November 1, 2012
As it is subjected to weathering, certain gravels break down and drift away, thus rejuvenating the deposit.
By Bill Langer
The Curious Case of Benjamin Button is a 2008 American film very loosely based on the 1922 short story of the same name by F. Scott Fitzgerald. (I enjoyed the movie much more than the short story.) On the evening of Nov. 11, 1918, Benjamin was born with the appearance and physical maladies of a very elderly man. As Benjamin said, he “was born under unusual circumstances. While, everyone else was agin’, I was gettin’ younger…all alone.”

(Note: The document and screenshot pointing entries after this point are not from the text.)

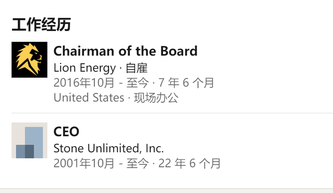The height and width of the screenshot is (193, 333).
Task: Click the 22 年 6 个月 duration text
Action: click(x=189, y=164)
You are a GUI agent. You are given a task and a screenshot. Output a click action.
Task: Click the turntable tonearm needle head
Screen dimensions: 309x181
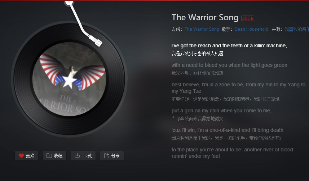98,43
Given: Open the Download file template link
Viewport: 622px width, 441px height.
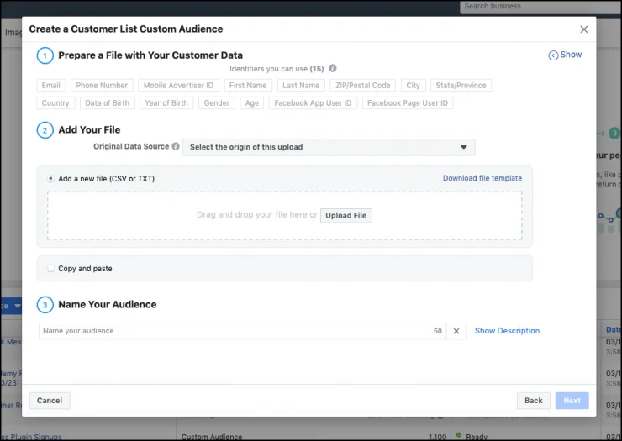Looking at the screenshot, I should [482, 178].
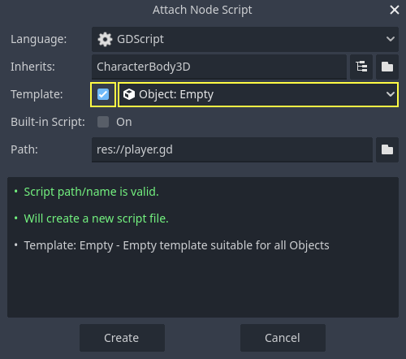Click the Path field res://player.gd

pos(232,149)
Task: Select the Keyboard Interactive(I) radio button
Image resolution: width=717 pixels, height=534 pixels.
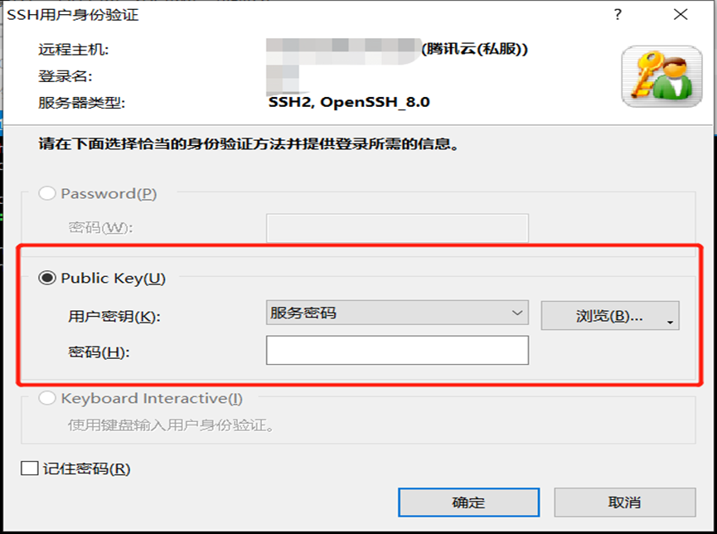Action: [47, 398]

Let’s get on to the geologic part of this article. Rocks or gravels that are exposed at the land surface are subject to weathering through contact with the Earth’s atmosphere, water, plants, and animals. Physical weathering involves the breakdown of rocks and soils through direct contact with atmospheric conditions such as heat, freeze/thaw cycles, water, and ice. Chemical weathering is caused by atmospheric or biologically produced chemicals. Consequently, earth materials near the land surface commonly are more weathered than those at depth. (For example, see “W is for Weathering,” Aggregates Manager, November 2011).
But like Benjamin Button, the gravels along the Agua Fria River (located west of Phoenix, Ariz.) suffer from a reversal of normal processes. While other gravels get stronger with depth, the gravels of the Agua Fria River keep gettin’ weaker.
Curious. What can possibly explain this “Benjamin Button” reverse-weathering phenomenon?
The gravels were laid down as three separate deposits called the upper, middle, and lower alluvial deposits. The lower alluvium was deposited about 100,000 years ago (Figure 1) and originally filled the entire Agua Fria valley. The gravels were subjected to intensive physical and chemical weathering for many tens of thousands of years, and that weathering took its toll on the gravels.
About 10,000 years ago (Figure 2), the Agua Fria River became rejuvenated and eroded and transported the older gravels (geologists call this reworking). As the gravels were being jostled around by the river, some of the weathered clasts were broken down into small particles and were washed away. This improved the overall quality of the middle alluvial deposit.
About 1,000 years ago the Agua Fria River once again became rejuvenated and eroded into the middle alluvial deposit (Figure 3). In doing so, it removed most of the remaining weathered gravels.
All of this is borne out by the results of a geological study of the state of weathering of the gravels. As it turns out, the gravels made of one particular rock type — tuffaceous (volcanic ash fall) rocks — are most susceptible to weathering (Figure 4). In the lower alluvial deposit, 14 percent of the tuffaceous clasts are decomposed. Seven percent of the tuffaceous clasts are decomposed in the middle alluvial deposit. The upper alluvial deposit was least weathered where less than 1 percent of the tuffaceous clasts are decomposed.
Maybe the reverse-weathered Agua Fria River gravels are not so curious after all.
Bill Langer is a research geologist who spent 41 years with the U.S. Geological Survey.